Oggi, 19 marzo, San Giuseppe, si celebra la Festa del Papà. Si tratta di una ricorrenza civile, celebrata in quasi tutto il mondo ma in date diverse, che in parte discende dalla tradizione cattolica ed in parte per contraltare (e parità dei diritti) con la Festa della Mamma
Anche Google dedica un nuovo doodle alla sua celebrazione. Guardando la mappa di disponibilità di questo doodle possiamo vedere che i paesi che festeggiano il 19 marzo la festa del papà sono: Italia, Spagna, Portogallo, Croazia, Bolivia, Honduras e Mozambico. A questa lista possiamo aggiungere i piccoli stati di Andorra e   Liechtenstein ed il Canton Ticino in Svizzera. Tutti paesi di tradizione cattolica, in cui la festa del papà viene festeggiata il giorno di San Giuseppe, padre putativo di Gesù e sposo della Beata Vergine Maria.

La data più comune in cui viene celebrata la Festa del Papà è la terza domenica di giugno. Questo avviene negli Stati Uniti ed in molti altri paesi, ma c'è chi la festeggia il 6 gennaio come in Serbia o il 26 dicembre come in Bulgaria. In Brasile viene festeggiata la seconda domenica di agosto e a Taiwan l'otto agosto per ragioni di assonanza fonetica (8-8 in cinese papà si pronuncia più o meno come da noi senza accento, "papa" mentre otto si pronuncia "pa")
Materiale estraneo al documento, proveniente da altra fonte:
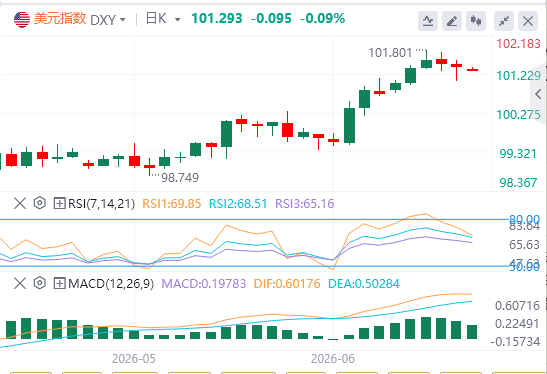Expand the MACD panel with the plus box
Viewport: 547px width, 374px height.
click(x=59, y=283)
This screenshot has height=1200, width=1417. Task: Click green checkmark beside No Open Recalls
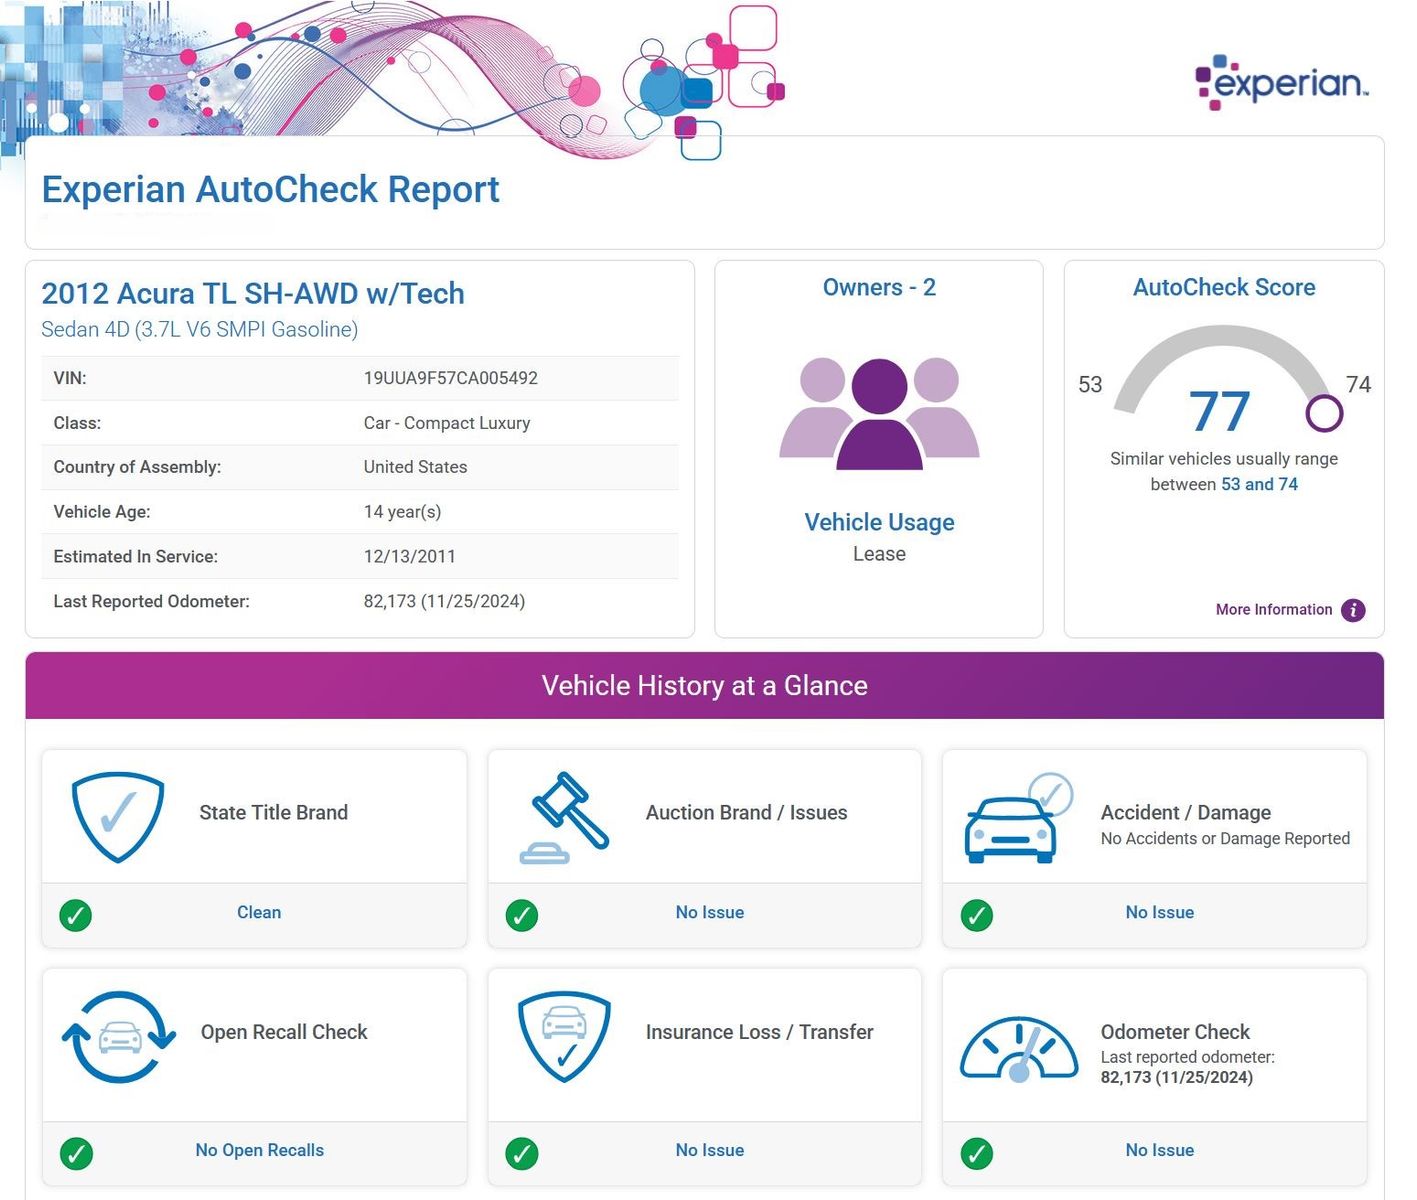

Nel doodle dedicato a questa festa la scritta Google perde la sua tradizionale colorazione multicolore per assumere un colore verde, in stile acquerello. L'animazione, sempre in verde, riguarda solo la seconda "O" che ci racconta di quei pochi animali, soprattutto fra i mammiferi, dove il maschio partecipa alle cure parentali:
si parte da un pinguino che cova un uovo (fra gli uccelli sono comunque molte le specie in cui i maschi si occupano delle cure dei piccoli, il 90% secondo il National Geographic). L'uovo si trasmorma in un cucciolo di lupo a cui il capo branco insegna ad ululare, per poi diventare un tipo di scimmia, un tamarino, che prende sulla schiena i suoi cuccioli, per arrivare in fine alla specie umana dopo vediamo un uomo con sulle spalle, e poi in braccio, il suo bambino.